TASK DETAILS:
Your reply should reproduce each line below exactly and carry none of the pictures.

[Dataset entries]
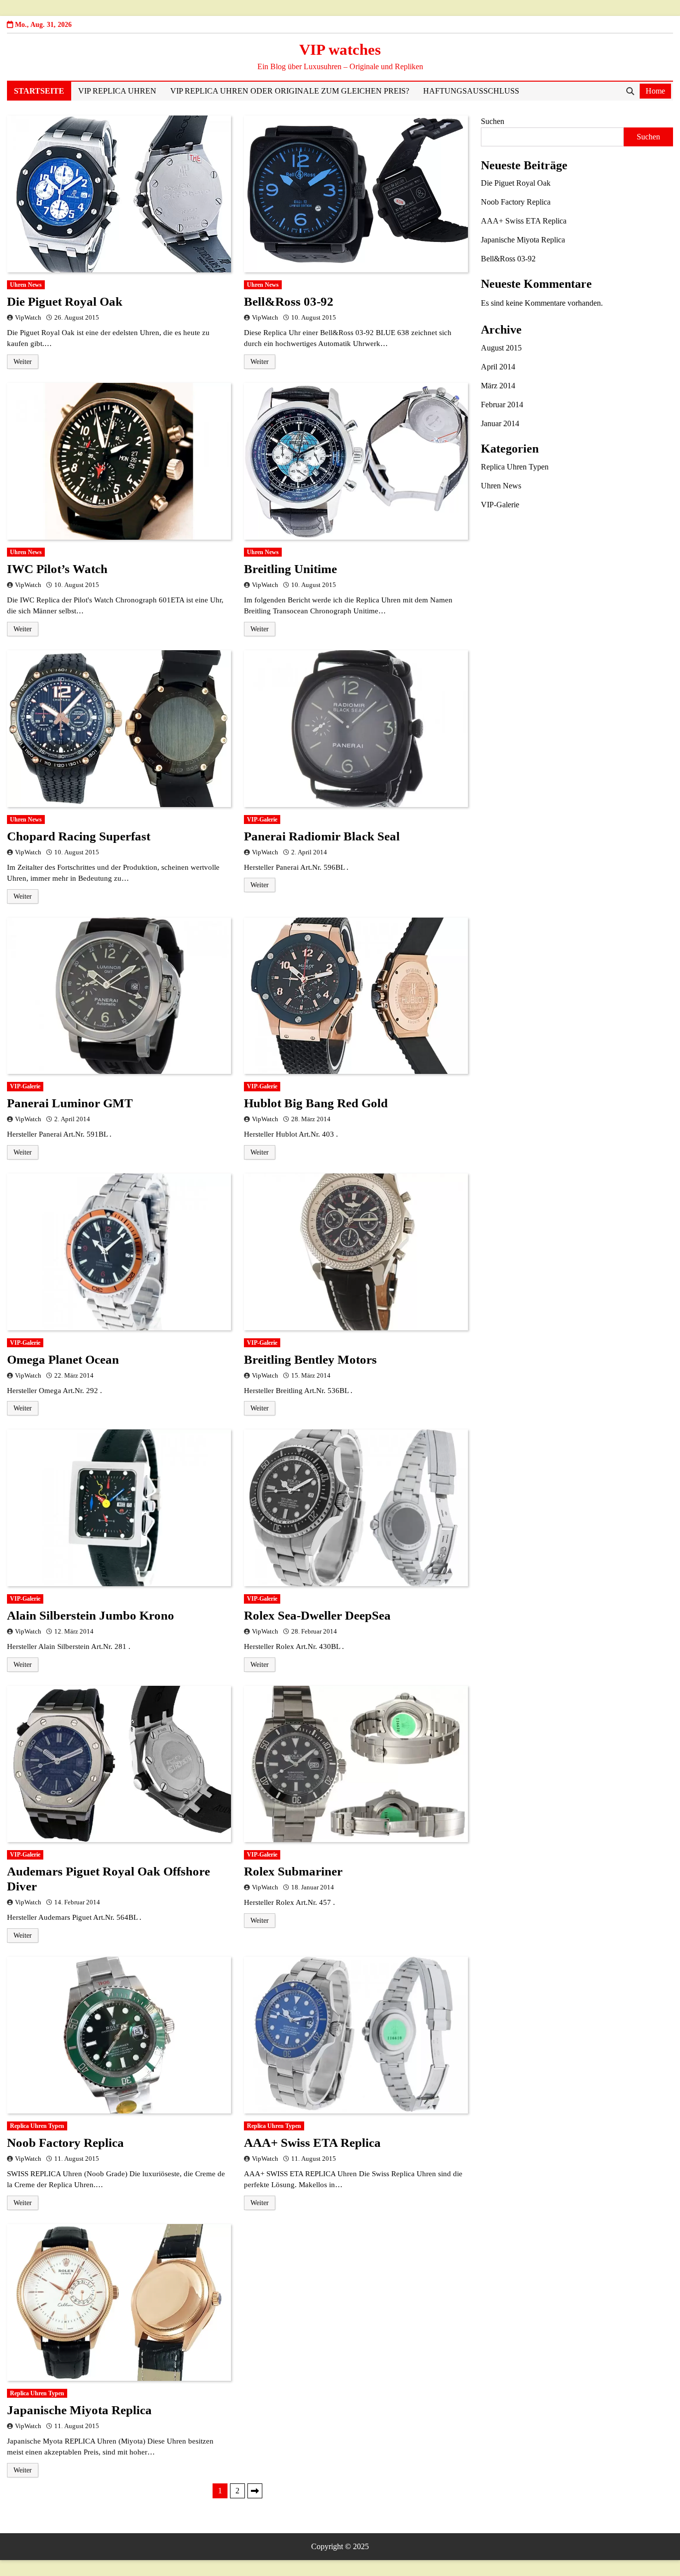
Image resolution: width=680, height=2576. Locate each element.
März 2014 (498, 385)
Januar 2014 (500, 423)
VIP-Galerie (262, 819)
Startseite (39, 91)
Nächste (254, 2490)
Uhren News (26, 284)
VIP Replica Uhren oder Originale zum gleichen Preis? (289, 91)
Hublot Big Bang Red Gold (316, 1103)
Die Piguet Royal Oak (64, 301)
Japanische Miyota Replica (79, 2410)
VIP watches (340, 49)
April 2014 (498, 366)
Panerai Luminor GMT (70, 1103)
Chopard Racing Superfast (78, 836)
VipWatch (28, 317)
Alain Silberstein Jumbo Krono (90, 1615)
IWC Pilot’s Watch (57, 569)
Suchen (492, 121)
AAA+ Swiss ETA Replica (312, 2142)
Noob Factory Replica (65, 2142)
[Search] (630, 91)
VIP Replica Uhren (117, 91)
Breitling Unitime (290, 569)
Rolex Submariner (293, 1871)
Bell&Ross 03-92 (289, 301)
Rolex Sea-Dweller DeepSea (317, 1615)
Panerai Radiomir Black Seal (322, 836)
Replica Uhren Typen (37, 2125)
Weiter (22, 361)
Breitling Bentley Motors (310, 1359)
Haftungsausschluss (471, 91)
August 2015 (501, 348)
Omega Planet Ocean (63, 1359)
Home (655, 91)
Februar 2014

TASK RESULT:
Image resolution: width=680, height=2576. Locate each element.
März 2014 (498, 385)
Januar 2014 (500, 423)
VIP-Galerie (262, 819)
Startseite (39, 91)
Nächste (254, 2490)
Uhren News (26, 284)
VIP Replica Uhren oder Originale zum gleichen Preis? (289, 91)
Hublot Big Bang Red Gold (316, 1103)
Die Piguet Royal Oak (64, 301)
Japanische Miyota Replica (79, 2410)
VIP watches (340, 49)
April 2014 (498, 366)
Panerai Luminor GMT (70, 1103)
Chopard Racing Superfast (78, 836)
VipWatch (28, 317)
Alain Silberstein Jumbo Krono (90, 1615)
IWC Pilot’s Watch (57, 569)
Suchen (492, 121)
AAA+ Swiss ETA Replica (312, 2142)
Noob Factory Replica (65, 2142)
[Search] (630, 91)
VIP Replica Uhren (117, 91)
Breitling Unitime (290, 569)
Rolex Submariner (293, 1871)
Bell&Ross 03-92 (289, 301)
Rolex Sea-Dweller DeepSea (317, 1615)
Panerai Radiomir Black Seal (322, 836)
Replica Uhren Typen (37, 2125)
Weiter (22, 361)
Breitling Bentley Motors (310, 1359)
Haftungsausschluss (471, 91)
August 2015 (501, 348)
Omega Planet Ocean (63, 1359)
Home (655, 91)
Februar 2014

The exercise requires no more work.